Personal Financial Planning Strategy for Young Working Indians # 9: Review Your Financial Plans Regularly

It is not just imperative to define and implement a great financial plan when you decide to do so, but equally imperative to keep the plan best suited to meet any change in financial obligations and needs on its way too. The best financial planners in India incorporate this step to make the financial planning process more effective and robust over its term. For example, at the time of creating the 1st personal financial planning report, if you were unmarried and later you did get married and had a child, the goals will get enhanced to include those for the future needs of the child too. Similarly, your aspirations can undergo huge advances as and when you move up the corporate ladder or maybe you have shifted to a more creative self-employed mode and may need to prune down your aspirations a tad for your convenience. Life is uncertain and financial insecurities can happen during economic downturns and recessions. The Pandemic has been a rude awakening for many in developing nations. So, you may want to be flexible as far as balancing your allocations is concerned. The March 2020 crash across global markets gave excellent opportunities for all to invest heavily into the markets. Black swan events such as these occur once a decade. The gains are immense to be made. The market philosophy is to buy fear and sell greed. Markets have given a V-shaped recovery from the March 2020 lows and have surpassed all-time highs. The bubble is growing by the day and investors are not complaining. Young investors have mushroomed all over the world and money seems to have been made the easy way, giving an impression that stock markets are the havens to park money and you could never make a loss. A 20% healthy correction in Indian markets is long due and when that happens new investors would have graduated to a saner level of understanding about market dynamics in the long run.
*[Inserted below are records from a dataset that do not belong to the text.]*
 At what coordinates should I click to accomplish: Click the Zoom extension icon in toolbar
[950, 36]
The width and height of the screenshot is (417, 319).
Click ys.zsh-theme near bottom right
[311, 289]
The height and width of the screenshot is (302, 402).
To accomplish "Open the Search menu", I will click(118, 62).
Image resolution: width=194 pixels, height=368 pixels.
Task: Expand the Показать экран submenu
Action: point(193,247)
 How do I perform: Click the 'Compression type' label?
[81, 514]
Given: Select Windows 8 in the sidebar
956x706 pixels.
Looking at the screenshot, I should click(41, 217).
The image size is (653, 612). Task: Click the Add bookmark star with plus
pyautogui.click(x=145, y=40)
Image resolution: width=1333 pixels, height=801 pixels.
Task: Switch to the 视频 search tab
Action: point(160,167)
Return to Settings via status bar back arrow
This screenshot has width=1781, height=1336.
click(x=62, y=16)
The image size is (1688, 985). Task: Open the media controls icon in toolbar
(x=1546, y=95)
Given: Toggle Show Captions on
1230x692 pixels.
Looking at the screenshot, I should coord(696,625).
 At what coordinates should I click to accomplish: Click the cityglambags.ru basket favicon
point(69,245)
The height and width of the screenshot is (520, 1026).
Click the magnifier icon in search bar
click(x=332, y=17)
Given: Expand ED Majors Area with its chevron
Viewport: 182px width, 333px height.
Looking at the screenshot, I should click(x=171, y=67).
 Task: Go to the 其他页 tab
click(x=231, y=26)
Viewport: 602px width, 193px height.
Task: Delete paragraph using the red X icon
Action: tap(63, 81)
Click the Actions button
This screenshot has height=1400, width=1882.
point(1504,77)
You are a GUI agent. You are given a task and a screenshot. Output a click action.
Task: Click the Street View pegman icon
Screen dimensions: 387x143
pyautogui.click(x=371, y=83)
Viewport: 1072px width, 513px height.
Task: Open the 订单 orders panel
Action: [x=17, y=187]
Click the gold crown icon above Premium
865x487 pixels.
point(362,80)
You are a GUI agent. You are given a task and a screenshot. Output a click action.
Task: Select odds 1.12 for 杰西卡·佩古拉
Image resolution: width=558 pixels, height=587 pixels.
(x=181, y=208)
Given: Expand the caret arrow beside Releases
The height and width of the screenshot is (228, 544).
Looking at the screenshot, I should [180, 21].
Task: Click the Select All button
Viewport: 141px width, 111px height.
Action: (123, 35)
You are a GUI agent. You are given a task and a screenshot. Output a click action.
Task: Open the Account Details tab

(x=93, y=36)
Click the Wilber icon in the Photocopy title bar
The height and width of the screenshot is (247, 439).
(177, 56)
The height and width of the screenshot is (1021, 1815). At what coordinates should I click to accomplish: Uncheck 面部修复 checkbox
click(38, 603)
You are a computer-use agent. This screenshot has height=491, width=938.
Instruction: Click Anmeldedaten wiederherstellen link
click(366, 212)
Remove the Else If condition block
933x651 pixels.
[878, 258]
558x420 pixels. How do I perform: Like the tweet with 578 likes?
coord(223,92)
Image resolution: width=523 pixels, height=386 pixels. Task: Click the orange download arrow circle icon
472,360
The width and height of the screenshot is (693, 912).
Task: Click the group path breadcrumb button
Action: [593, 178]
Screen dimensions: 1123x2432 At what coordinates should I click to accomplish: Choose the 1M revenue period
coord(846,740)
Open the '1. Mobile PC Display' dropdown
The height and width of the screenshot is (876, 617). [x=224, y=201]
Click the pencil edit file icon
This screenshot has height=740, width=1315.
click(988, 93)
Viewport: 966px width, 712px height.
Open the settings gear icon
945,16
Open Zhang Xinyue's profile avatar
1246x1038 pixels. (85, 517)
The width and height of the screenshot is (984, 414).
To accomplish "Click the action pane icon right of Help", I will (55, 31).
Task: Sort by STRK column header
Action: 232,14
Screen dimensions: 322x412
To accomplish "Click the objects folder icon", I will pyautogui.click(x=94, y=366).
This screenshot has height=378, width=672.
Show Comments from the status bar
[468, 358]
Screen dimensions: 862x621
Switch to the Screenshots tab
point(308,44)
Periodic review of existing financial preparedness offers robustness to the plan and makes it fool-proof against changing financial dynamics. 

Personal Financial Planning Strategy for Young Working Indians # 10: Engage a professional Personal Financial Planning Firm to write the best financial report possible to address all your financial goals.

Last but not the least, do not fret over all the above strategies yourself. There are specialised personal financial planning firms that write professional reports for meeting all financial goals for their clients and recommend a choice of products and instruments to help build the corpus to meet all financial goals for your family needs. And for a small fee too. Opt for financial planners or advisors that charge a fixed fee for writing comprehensive personal financial plans over those who are authorised agents and recommend products that pay them commissions as payouts from your money.  

One of the best Personal Financial planners in India using the benefit of technology to analyse and deliver the best possible financial planning strategies for young Indians is Fintenet. Founded by a Europe educated financial planning professional, Mr Santosh Prabhakaran, with over 20 years of experience in analysing and writing recommendations to meet various client objectives and using one of the most effective financial planning processes; Fintenet is fast becoming the preferred single-point service provider for young Indians aspiring financial serenity. Mr Santosh is active on his personal Twitter handle and can be reached at info@fintenet.com.

Conclusion

To summarise, these top 10 personal financial planning strategies for young working Indians below age 35 have the potential to establish winning habits for present and future investing and behavioural science aspects that will surely go a long way in securing financial goals whenever they arrive. These are the most effective personal financial planning process steps that can be followed by even laymen having little knowledge of the financial planning process. However, engaging professionals in preparing your complete financial plan report is the best investment you can make for securing your financial serenity.